A story in eWeek today showed just how bad a data center migration can get. Hostway, a large web hosting company with as many as 600,000 customers, was moving 3,700 servers (representing roughly 3,000 customer accounts) 270 miles from one facility to another. They prepared their customers, many of them small businesses, for 12 to 15 hours of downtime. This was on July 28; many of the customers were still down on July 30th, and a significant number are still down today. For a small business, even anticipated downtime can be costly in terms of lost business and communications. When the length of the outage goes from hours to days, the level of pain goes from bad to excruciating. What’s worse is that the company isn’t communicating with the affected customers, tech support lines are down, and frantic emails are going unanswered. Of course, the Hostway website is still up their pitch to new customers is beyond ironic in light of their ongoing service problems.
An interview with Hostway VP of marketing shows that these guys aren’t evil ;they truly expected the move to come off smoothly and feel terrible about the outage. But when you’re packing up and moving 3,000 servers, maybe, just maybe you should factor in the possibility that extraordinary problems might occur and have contingency plans in place to soften the impact. This is particularly important when other businesses are relying on your service for their livelihood. If this screw-up only disrupted a single company, that’s one thing, but it hurt thousands of companies and that’s what makes this situation, in my mind at least, disgraceful. Could be I’m a little sensitive to this because I run a small business and am intimately familiar with how much we depend on reliable hosting to make our company work.

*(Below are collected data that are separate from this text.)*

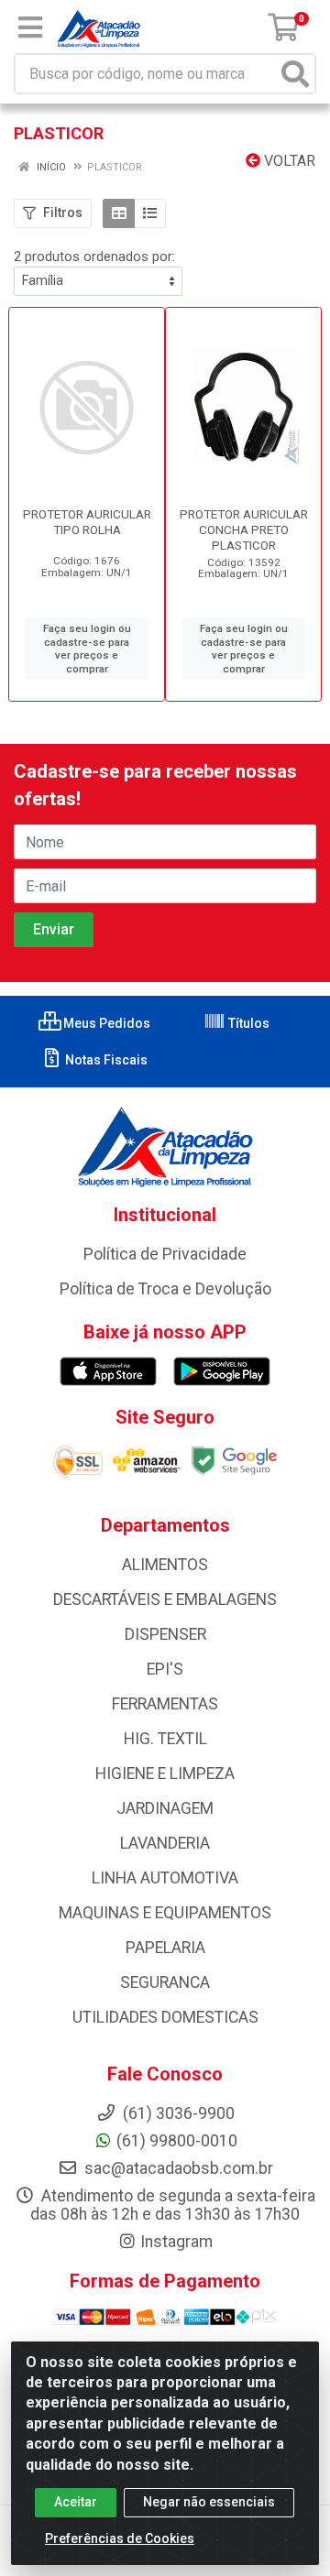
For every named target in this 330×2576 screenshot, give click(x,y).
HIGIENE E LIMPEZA (165, 1773)
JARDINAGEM (165, 1808)
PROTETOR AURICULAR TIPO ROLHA (87, 522)
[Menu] (30, 27)
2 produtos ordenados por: (94, 256)
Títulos (248, 1023)
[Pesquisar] (295, 74)
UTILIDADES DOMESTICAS (165, 2017)
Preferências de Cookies (119, 2538)
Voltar (287, 160)
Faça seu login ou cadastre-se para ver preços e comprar (87, 648)
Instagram (176, 2241)
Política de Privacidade (165, 1254)
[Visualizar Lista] (150, 213)
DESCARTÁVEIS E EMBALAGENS (165, 1599)
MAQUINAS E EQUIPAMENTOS (165, 1913)
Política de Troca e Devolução (165, 1289)
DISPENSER (165, 1634)
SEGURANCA (165, 1982)
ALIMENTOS (165, 1564)
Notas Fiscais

So what could they have done differently? One thought immediately comes to mind.Did they absolutely have to move all 3,000 servers at once? A phased move would have limited the risk of a massive outage and also relieved some of the time pressure. They also could have reached out to their vendors for assistance in making the move. For large customers, vendors will often provide help above and beyond what they are required to do by contract, arranging loaner systems, helping get boxes up and running, etc. We couldn’t help but notice that Dell is featured prominently on the Hostway web page; perhaps not the best publicity, particularly since the Hostway spokesperson cites hardware failures as the chief cause of the outage.
A phased move and getting extra help would almost certainly have made the migration more expensive for Hostway. But how much will it cost them to repair the damage to their reputation, and how much of their existing business will they lose? As a business owner, I’m having a hard time imagining anything that Hostway could do to regain my trust and keep me on board as a customer.’